I have sat through many of the kangaroo court proceedings to which Mr. Almrei has been subjected, watching CSIS representatives refuse cross-examination about even the most trivial aspects of their case on the grounds of national security. His lawyers have effectively disproved all of the public allegations against him. But the judge ruled that because of what she assumed (inaccurately) to be his religious beliefs, he remains a threat to Canada. This, I believe, is a form of religious discrimination.
The special advocate would not improve Mr. Almrei’s chances to receive a fair hearing, because he has no idea what wild allegations CSIS has made about him, from whom they gathered the supposed evidence, and under what circumstances. Therefore, neither Mr. Almrei nor his lawyers can effectively advise the special advocate on what questions to ask potential witnesses. And once the special advocate has seen the secret evidence, he/she can no longer consult with Mr. Almrei or his lawyers.

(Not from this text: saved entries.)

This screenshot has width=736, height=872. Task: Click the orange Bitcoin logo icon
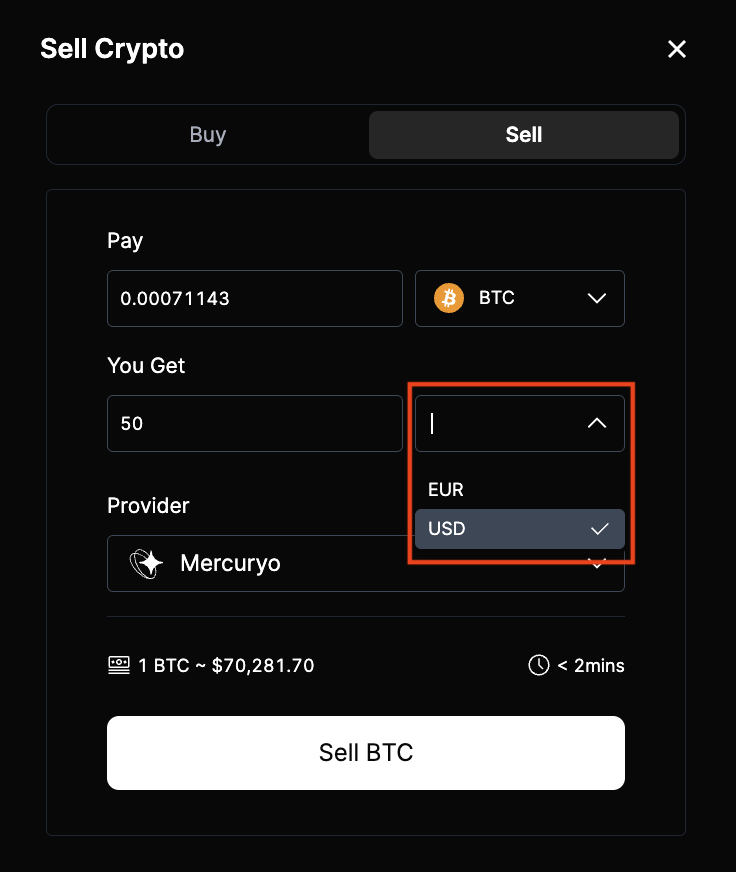coord(449,298)
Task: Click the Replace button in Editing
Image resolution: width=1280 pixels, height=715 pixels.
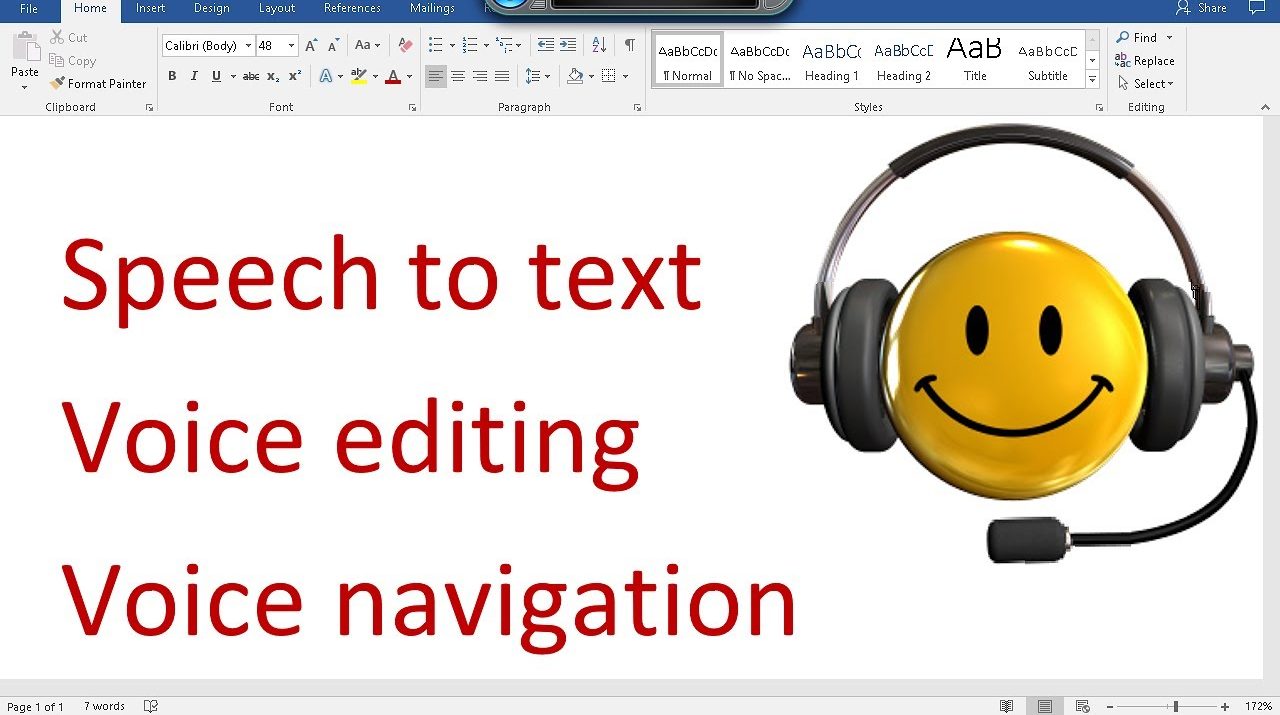Action: click(x=1145, y=61)
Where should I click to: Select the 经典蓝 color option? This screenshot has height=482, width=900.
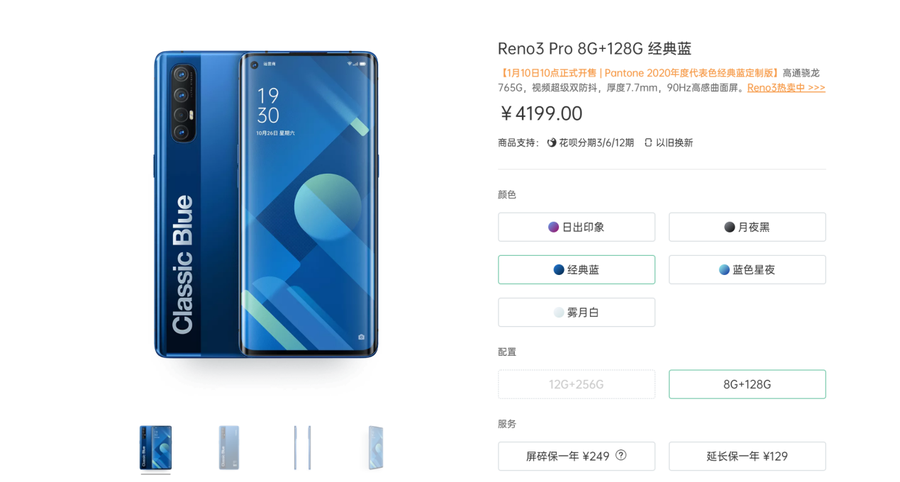(x=576, y=270)
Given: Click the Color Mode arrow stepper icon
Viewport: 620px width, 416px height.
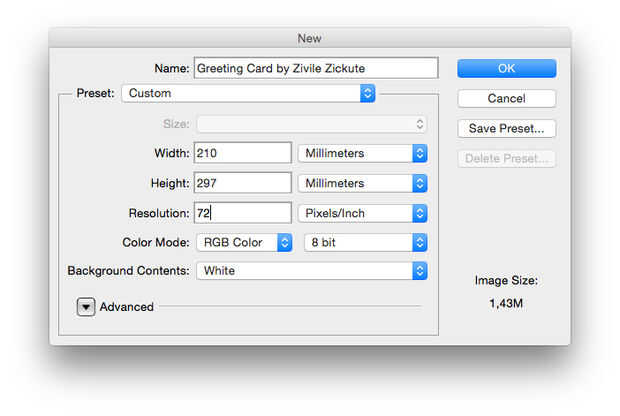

Conclusion: Last February, the Supreme Court upheld the right of all people in Canada to a fair trial, regardless of whether or not they are Canadian citizens. We believe that the Court’s suggestion of using a special advocate was poorly researched, and that in light of the difficulties experienced by British courts trying to use the special advocate model, it is likely that the Canadian Supreme Court might well reject C-3 even if it passes. We believe that the best way to assure compliance with the ruling to eliminate two-tiered justice is to allow the security certificate law to expire on February 24, 2008. Then the detainees can either be released or the government can finally be forced to lay criminal charges and to grant these men a trial with due process rights equivalent to those available to Canadian citizens.